[Task prompt]: Print the listing below from its first line through the line that contains "XMUT © 2024.", including that line, and leave the pictures out.

[Materials provided]:
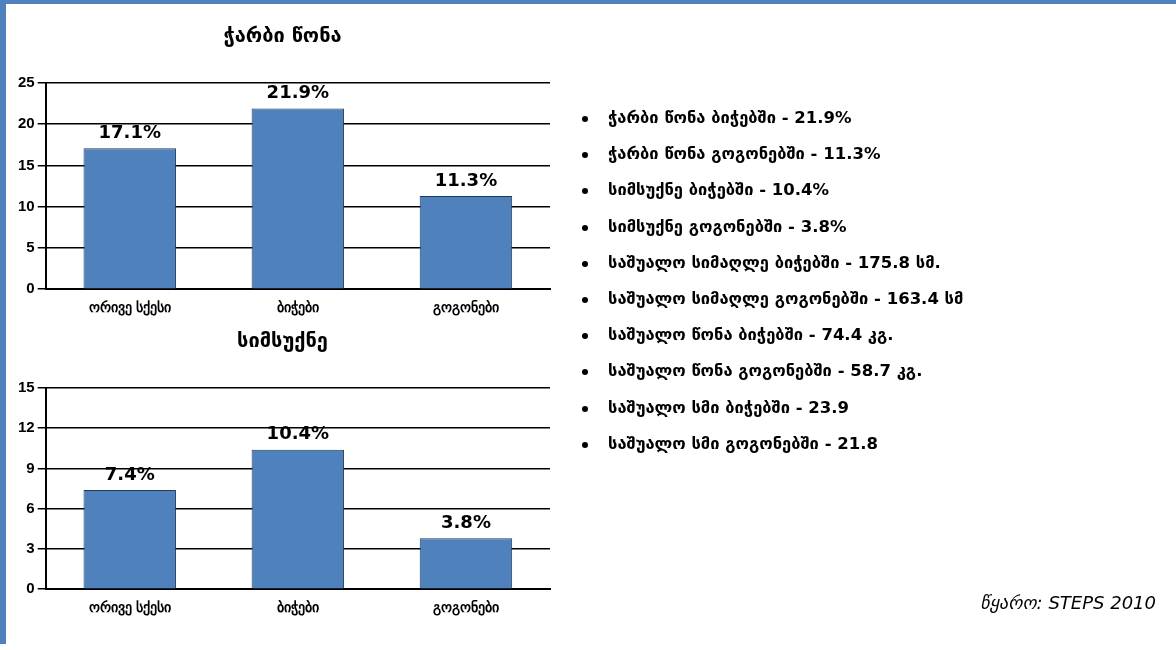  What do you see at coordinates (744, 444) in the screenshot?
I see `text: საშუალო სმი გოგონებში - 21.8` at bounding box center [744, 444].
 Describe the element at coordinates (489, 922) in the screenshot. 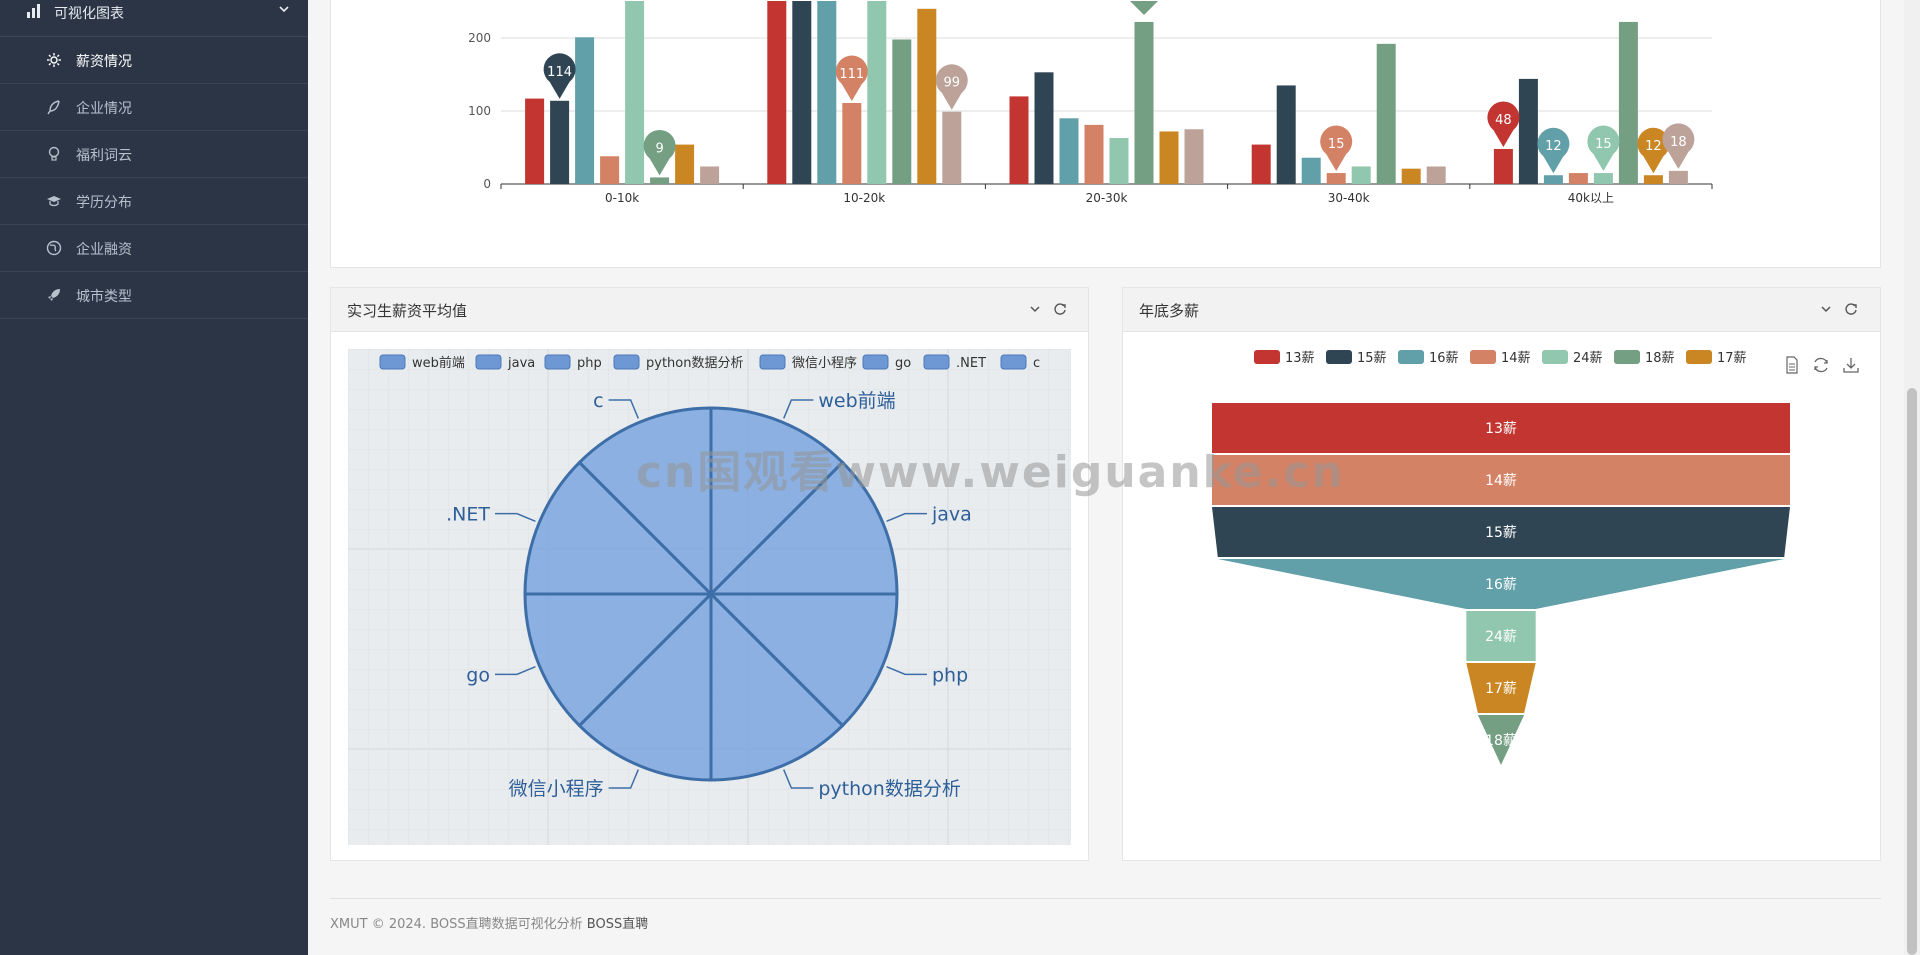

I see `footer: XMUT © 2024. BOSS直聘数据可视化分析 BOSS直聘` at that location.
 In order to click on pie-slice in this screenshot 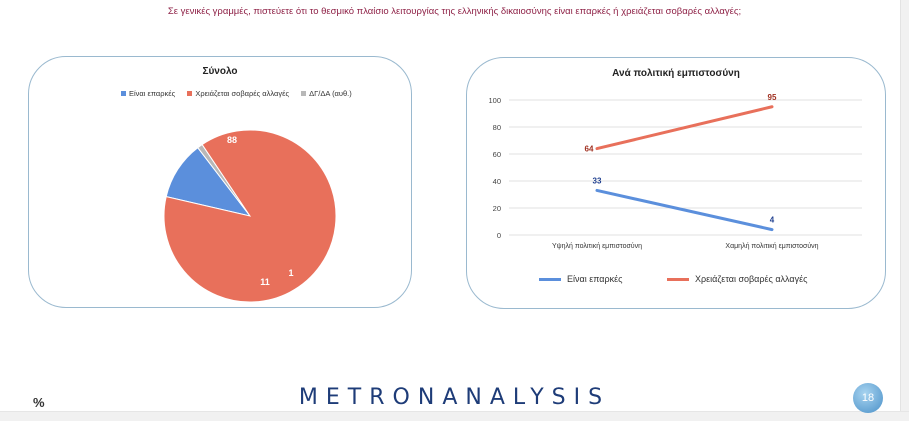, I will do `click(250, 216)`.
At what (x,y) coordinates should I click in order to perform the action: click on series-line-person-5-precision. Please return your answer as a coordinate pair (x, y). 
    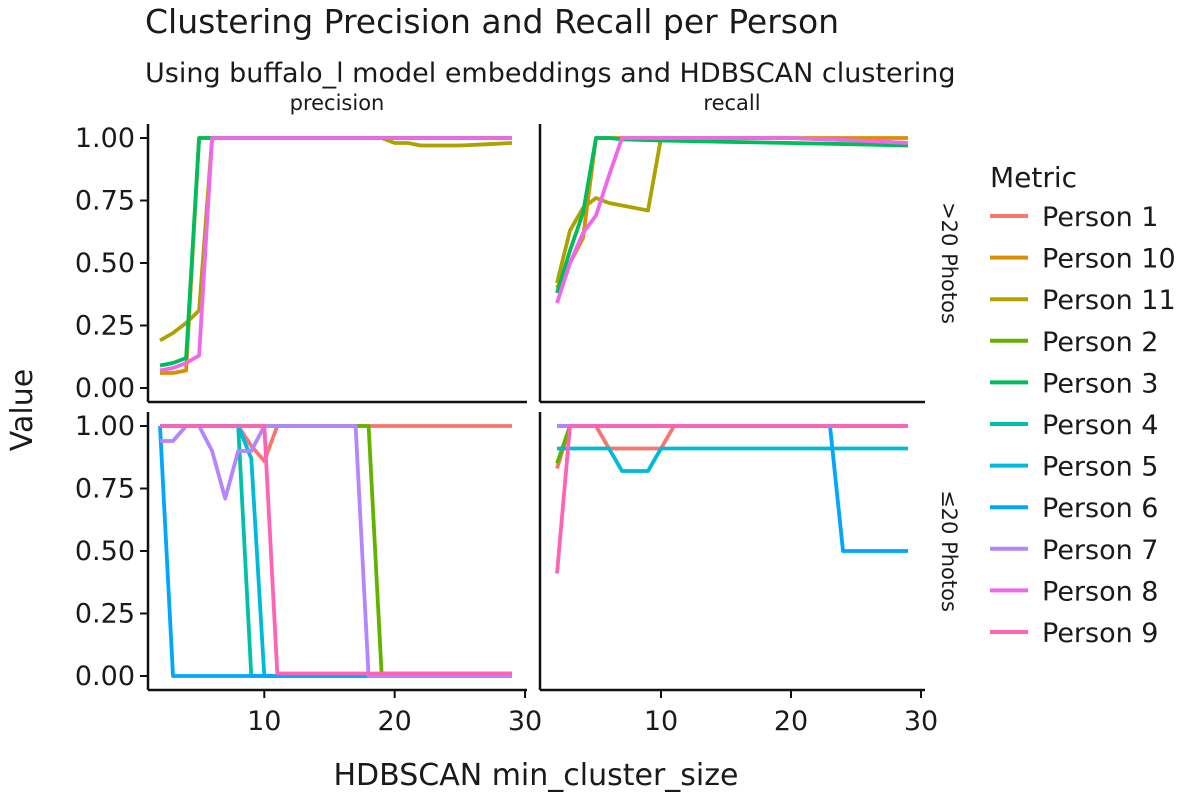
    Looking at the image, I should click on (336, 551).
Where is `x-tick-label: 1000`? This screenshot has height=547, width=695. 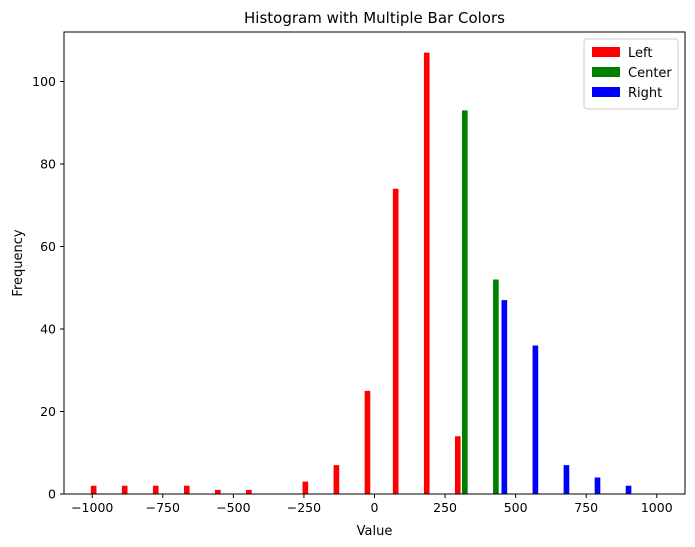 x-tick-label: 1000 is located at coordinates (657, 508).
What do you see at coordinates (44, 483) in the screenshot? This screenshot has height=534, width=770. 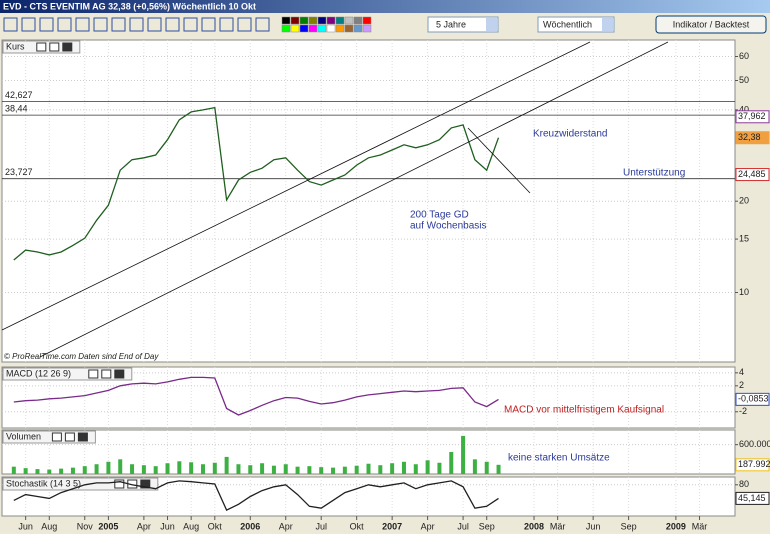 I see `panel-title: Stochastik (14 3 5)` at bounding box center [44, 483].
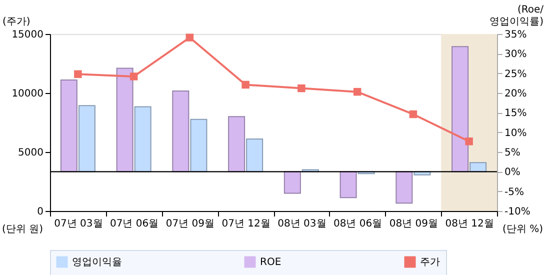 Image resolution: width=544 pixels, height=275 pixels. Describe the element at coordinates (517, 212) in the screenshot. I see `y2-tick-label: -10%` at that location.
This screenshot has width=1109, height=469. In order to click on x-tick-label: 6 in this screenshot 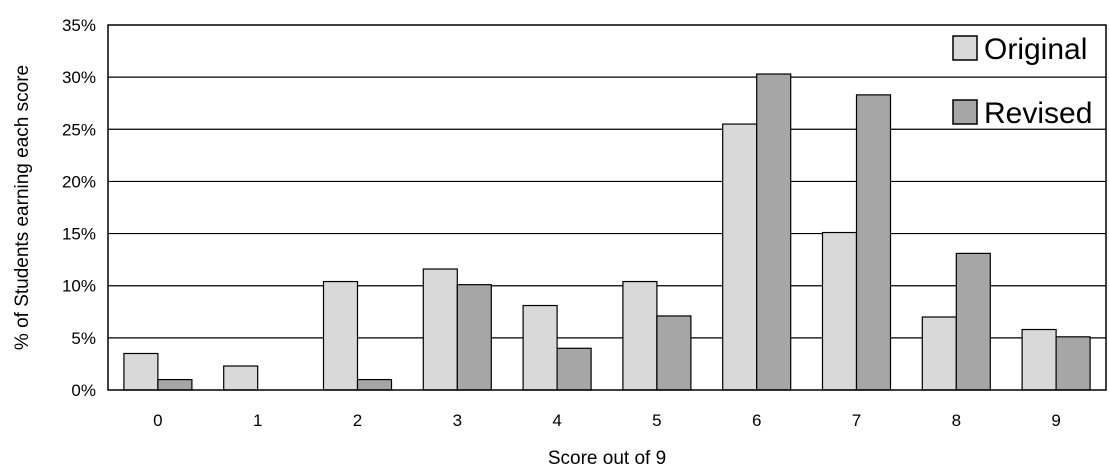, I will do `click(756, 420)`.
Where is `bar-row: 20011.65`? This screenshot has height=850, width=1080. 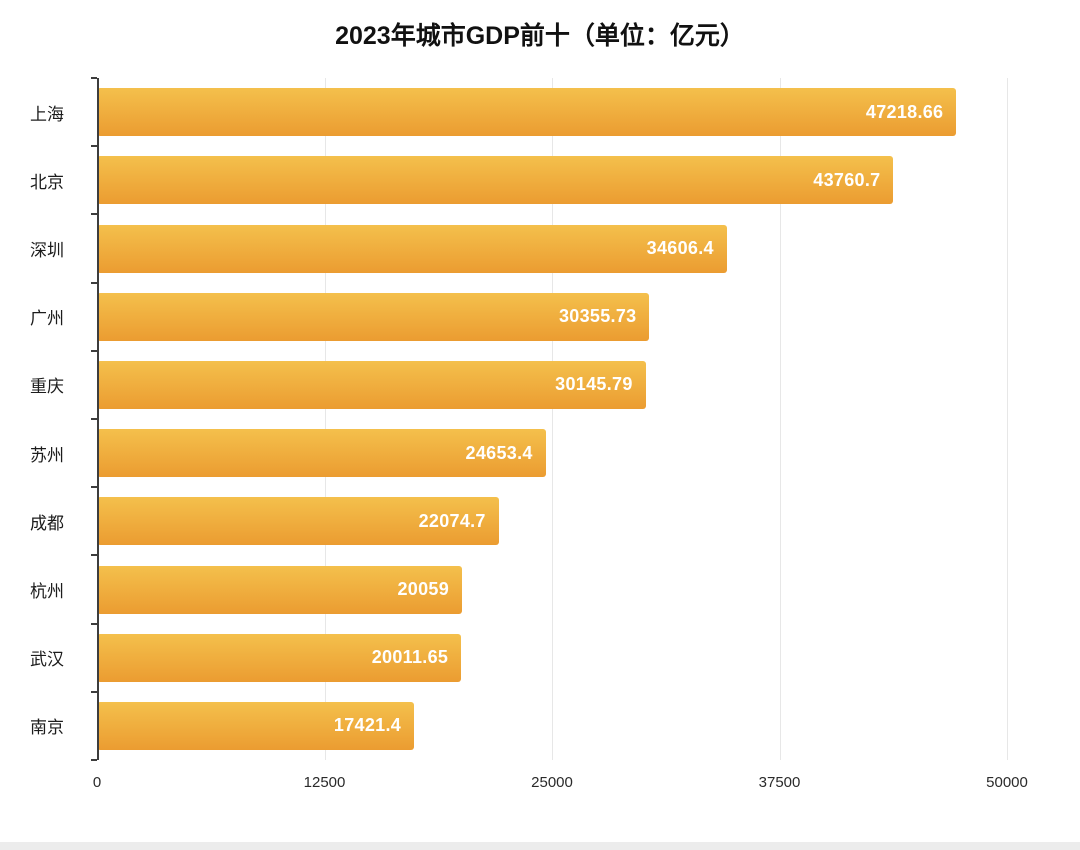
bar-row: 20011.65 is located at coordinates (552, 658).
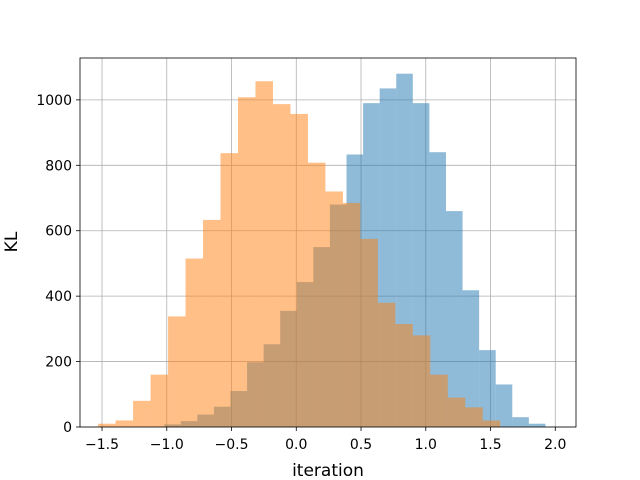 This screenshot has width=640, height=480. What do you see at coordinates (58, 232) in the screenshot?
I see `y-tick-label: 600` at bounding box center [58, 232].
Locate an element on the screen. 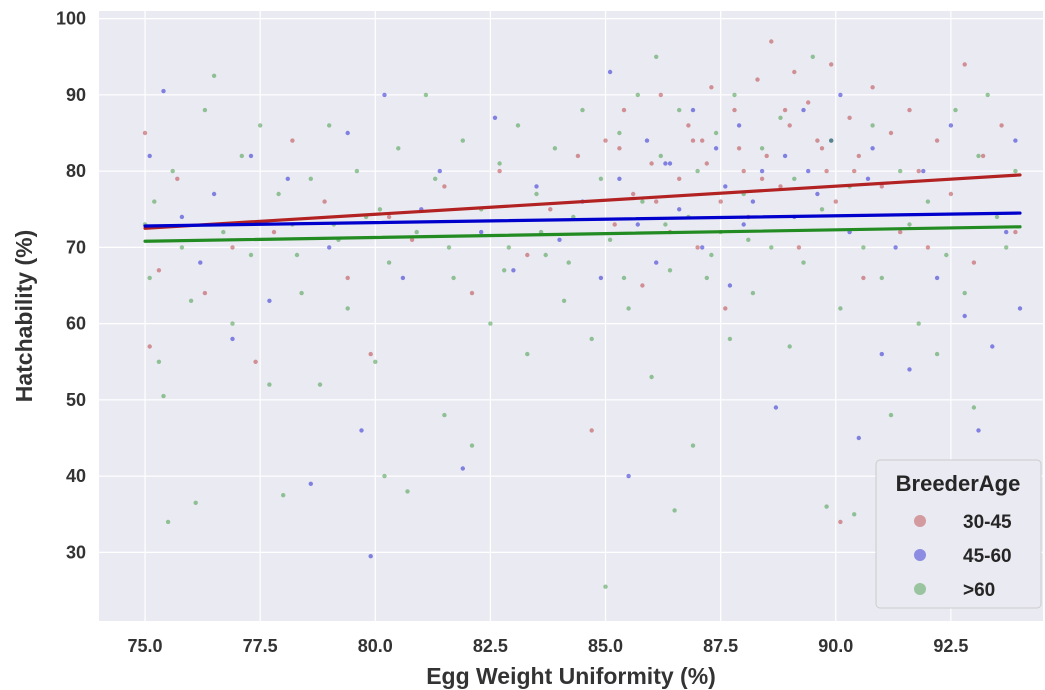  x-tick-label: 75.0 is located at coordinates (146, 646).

[Answer to the problem]:
  What do you see at coordinates (744, 444) in the screenshot?
I see `text: საშუალო სმი გოგონებში - 21.8` at bounding box center [744, 444].
 Describe the element at coordinates (489, 922) in the screenshot. 

I see `footer: XMUT © 2024. BOSS直聘数据可视化分析 BOSS直聘` at that location.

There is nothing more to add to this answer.